+++ Dataset records +++
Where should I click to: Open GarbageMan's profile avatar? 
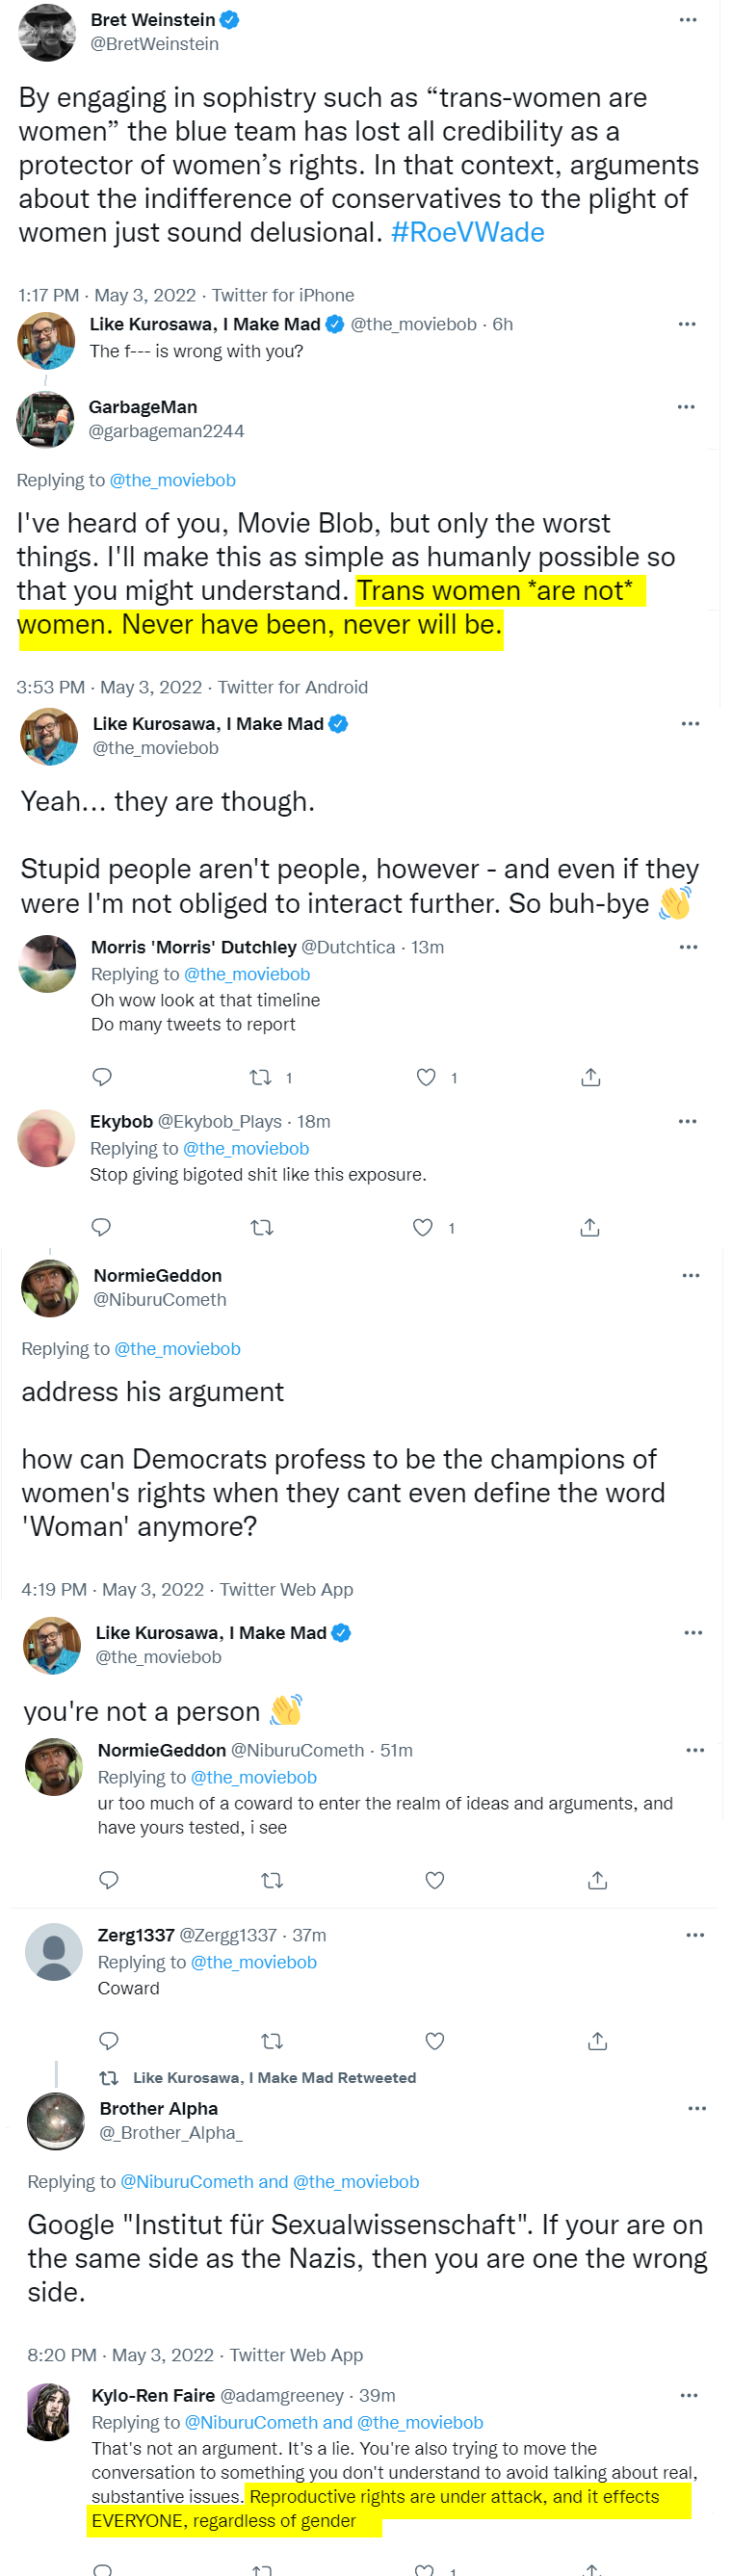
+++
+++ Dataset records +++
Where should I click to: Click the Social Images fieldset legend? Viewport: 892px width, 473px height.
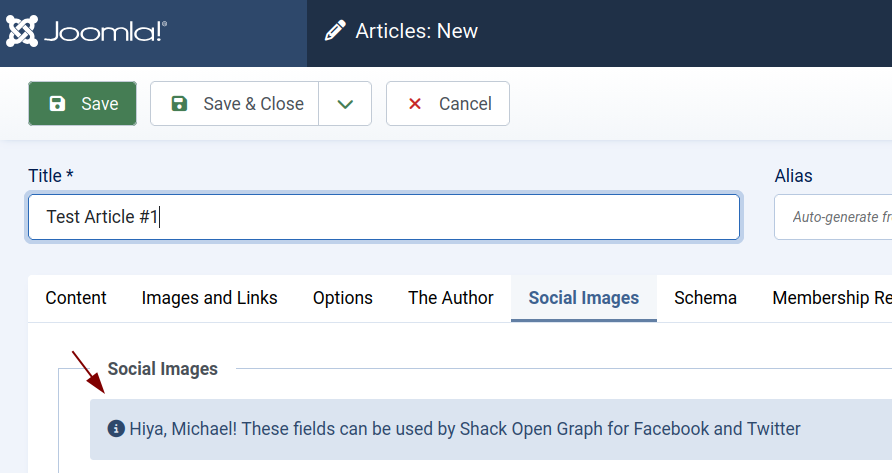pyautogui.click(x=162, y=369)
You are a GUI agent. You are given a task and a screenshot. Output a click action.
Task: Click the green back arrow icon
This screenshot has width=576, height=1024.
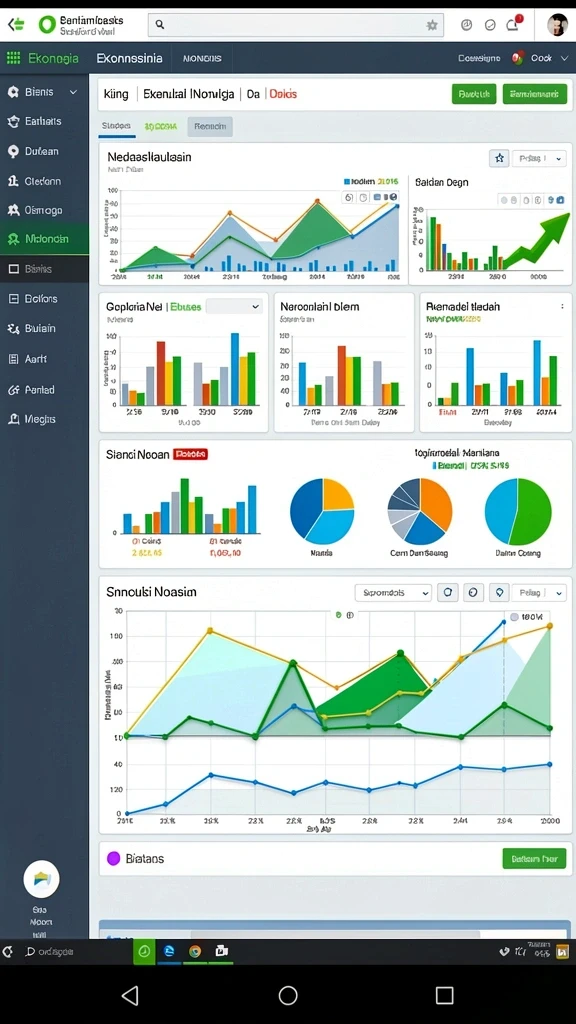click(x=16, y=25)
+++
+++ Dataset records +++
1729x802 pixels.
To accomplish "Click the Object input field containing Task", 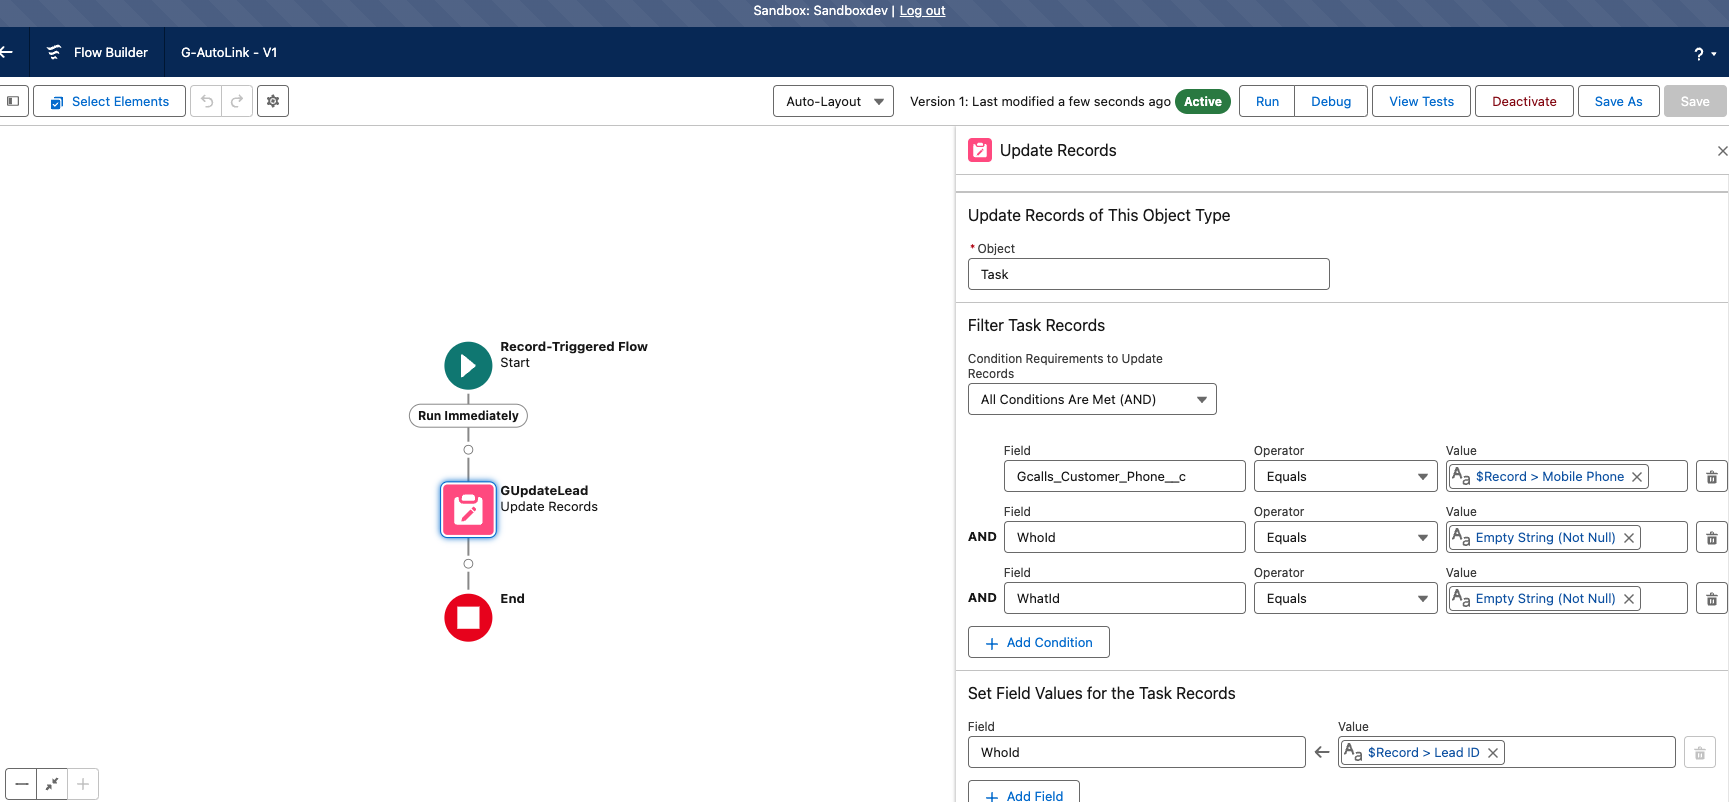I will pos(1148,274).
+++
Goal of the exercise >>
Copy nothing but the lines above that run from the one with "Where should I click to: Click" to the one with "You are a GUI", ends included; pictures stay out.

Expected answer >>
Where should I click to: Click the Social Images fieldset legend? Viewport: 892px width, 473px height.
pyautogui.click(x=162, y=369)
You are a GUI agent. You are given a task and a screenshot. Output a click action.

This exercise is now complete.